### Raw data
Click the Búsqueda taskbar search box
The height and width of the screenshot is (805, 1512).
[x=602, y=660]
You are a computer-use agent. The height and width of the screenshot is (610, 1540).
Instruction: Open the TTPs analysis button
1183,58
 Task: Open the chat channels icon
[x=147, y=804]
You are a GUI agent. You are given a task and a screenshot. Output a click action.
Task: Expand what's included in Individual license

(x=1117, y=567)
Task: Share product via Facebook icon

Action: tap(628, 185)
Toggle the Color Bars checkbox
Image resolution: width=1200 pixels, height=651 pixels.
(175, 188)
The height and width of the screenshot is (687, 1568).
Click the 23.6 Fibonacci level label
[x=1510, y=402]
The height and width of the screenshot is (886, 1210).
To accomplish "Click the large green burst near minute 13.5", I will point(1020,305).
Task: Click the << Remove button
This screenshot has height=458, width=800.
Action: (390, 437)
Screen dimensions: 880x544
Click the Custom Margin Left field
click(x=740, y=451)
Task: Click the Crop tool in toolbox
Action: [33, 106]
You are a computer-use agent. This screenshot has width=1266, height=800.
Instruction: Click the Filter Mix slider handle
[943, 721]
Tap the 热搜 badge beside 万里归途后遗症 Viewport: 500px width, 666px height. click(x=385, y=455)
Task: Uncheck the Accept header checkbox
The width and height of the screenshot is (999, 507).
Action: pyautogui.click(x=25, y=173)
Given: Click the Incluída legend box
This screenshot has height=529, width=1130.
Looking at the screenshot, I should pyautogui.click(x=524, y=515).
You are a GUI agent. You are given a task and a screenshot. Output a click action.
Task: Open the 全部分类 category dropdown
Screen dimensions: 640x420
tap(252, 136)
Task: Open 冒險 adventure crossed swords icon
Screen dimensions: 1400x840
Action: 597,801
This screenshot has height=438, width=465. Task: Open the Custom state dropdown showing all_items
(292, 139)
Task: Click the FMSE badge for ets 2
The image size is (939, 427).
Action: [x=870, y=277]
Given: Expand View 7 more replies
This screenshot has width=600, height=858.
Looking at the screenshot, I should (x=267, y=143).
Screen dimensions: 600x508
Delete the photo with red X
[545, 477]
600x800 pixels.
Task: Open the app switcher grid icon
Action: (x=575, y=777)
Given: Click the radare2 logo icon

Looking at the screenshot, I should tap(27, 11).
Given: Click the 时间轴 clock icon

### What is required
In the data above, which lines lie between the line with "Task: Click the << Remove button" and the line with "Task: Uncheck the Accept header checkbox", inclusive? Print those lines exactly and nothing else.

### Task solution
Task: Click the << Remove button
This screenshot has height=458, width=800.
Action: (390, 437)
Screen dimensions: 880x544
Click the Custom Margin Left field
click(x=740, y=451)
Task: Click the Crop tool in toolbox
Action: [33, 106]
You are a computer-use agent. This screenshot has width=1266, height=800.
Instruction: Click the Filter Mix slider handle
[943, 721]
Tap the 热搜 badge beside 万里归途后遗症 Viewport: 500px width, 666px height. click(x=385, y=455)
Task: Uncheck the Accept header checkbox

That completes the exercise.